• Work request: Please set down only the lines below starting with the line with "站长统计 (148, 2452)" and going on through the line with "Image resolution: width=141, height=2576.", verbatim and without pictures.

[Pixel coordinate grounding data]
******************************

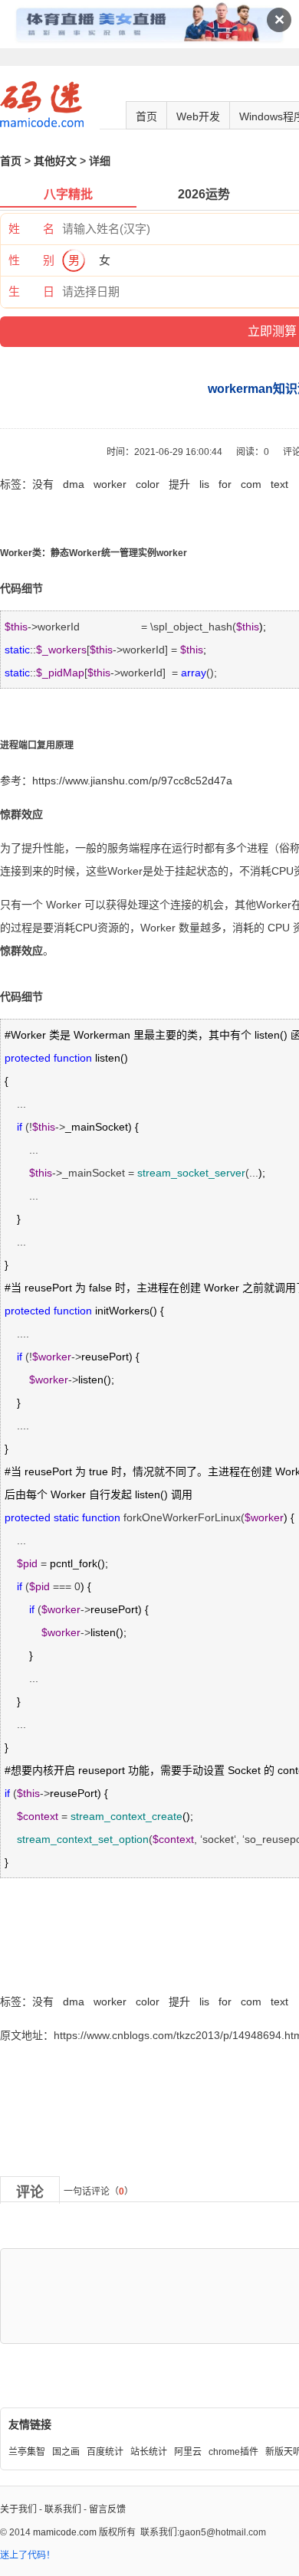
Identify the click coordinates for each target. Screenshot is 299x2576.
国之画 (66, 2452)
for (225, 484)
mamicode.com (65, 2532)
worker (110, 484)
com (251, 484)
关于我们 (18, 2509)
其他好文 (55, 161)
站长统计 (148, 2452)
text (279, 484)
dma (73, 484)
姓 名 (31, 228)
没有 (43, 484)
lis (204, 484)
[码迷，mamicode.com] (42, 124)
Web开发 (198, 116)
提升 (179, 484)
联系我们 (62, 2509)
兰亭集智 (26, 2452)
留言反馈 (107, 2509)
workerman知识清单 (48, 1968)
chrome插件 (233, 2452)
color (147, 484)
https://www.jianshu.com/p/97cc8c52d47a (132, 780)
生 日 (31, 291)
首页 (146, 116)
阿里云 (188, 2452)
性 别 (31, 260)
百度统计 (105, 2452)
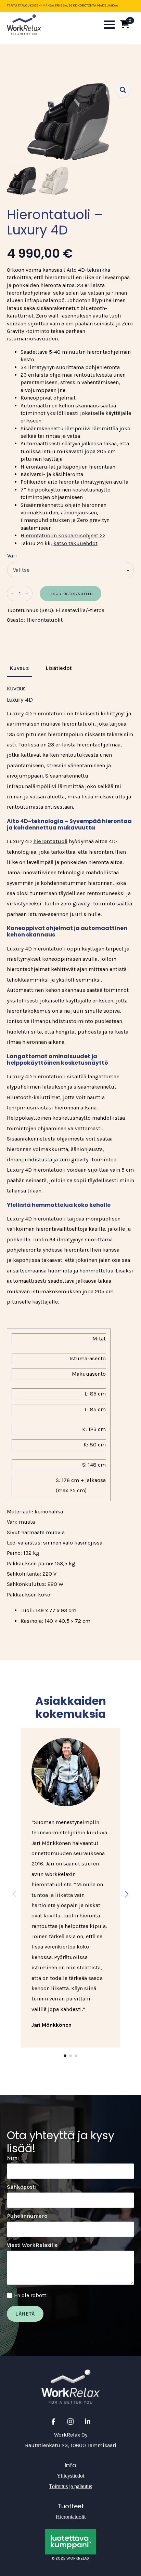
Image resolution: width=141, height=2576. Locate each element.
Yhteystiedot (70, 2476)
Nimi (15, 2158)
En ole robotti (31, 2295)
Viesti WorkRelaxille (34, 2245)
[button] (123, 90)
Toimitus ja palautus (70, 2486)
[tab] (19, 668)
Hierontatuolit (44, 620)
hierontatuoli (50, 841)
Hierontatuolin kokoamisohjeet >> (63, 535)
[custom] (53, 2421)
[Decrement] (12, 594)
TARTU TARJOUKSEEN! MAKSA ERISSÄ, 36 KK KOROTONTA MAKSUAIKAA (62, 5)
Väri (12, 555)
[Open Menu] (109, 24)
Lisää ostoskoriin (70, 593)
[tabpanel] (70, 1155)
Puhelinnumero (27, 2216)
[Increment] (27, 594)
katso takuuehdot (75, 543)
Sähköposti (23, 2187)
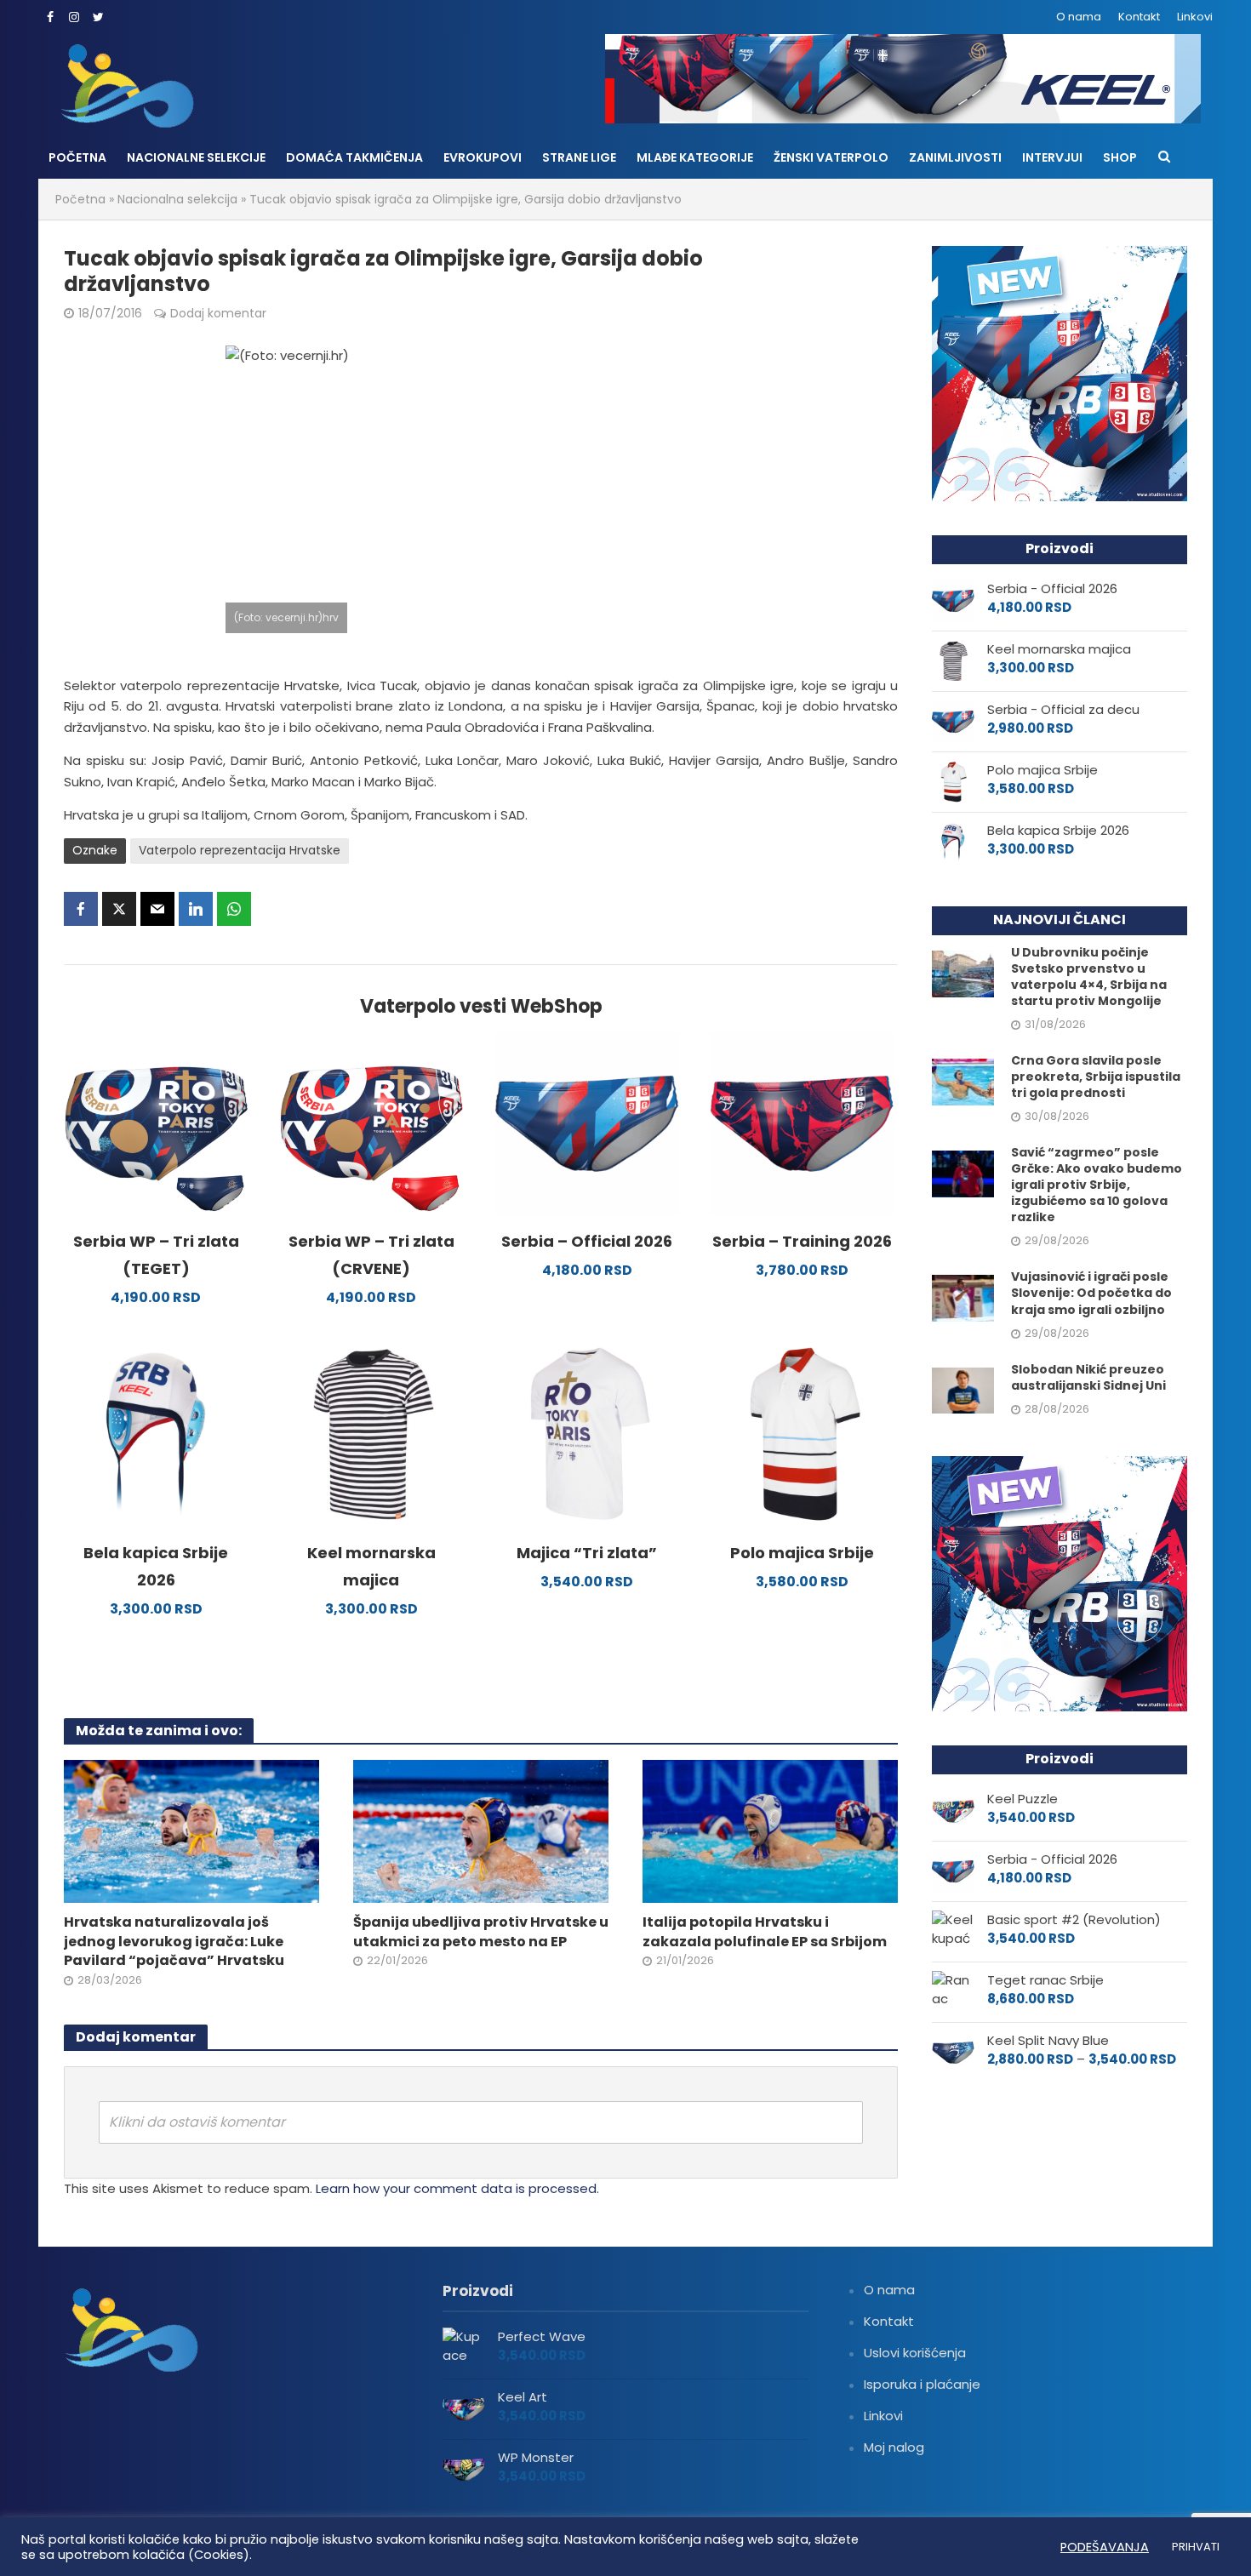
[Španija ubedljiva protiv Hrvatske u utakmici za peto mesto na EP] (480, 1830)
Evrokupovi (482, 157)
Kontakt (1139, 17)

******************************

• Solved exercise:
站长统计 (148, 2452)
text (279, 484)
dma (73, 484)
姓 名 (31, 228)
没有 (43, 484)
lis (204, 484)
[码迷，mamicode.com] (42, 124)
Web开发 (198, 116)
提升 (179, 484)
联系我们 (62, 2509)
兰亭集智 (26, 2452)
留言反馈 (107, 2509)
workerman知识清单 (48, 1968)
chrome插件 (233, 2452)
color (147, 484)
https://www.jianshu.com/p/97cc8c52d47a (132, 780)
生 日 (31, 291)
首页 (146, 116)
阿里云 (188, 2452)
性 别 (31, 260)
百度统计 (105, 2452)
Image resolution: width=141, height=2576. Locate each element.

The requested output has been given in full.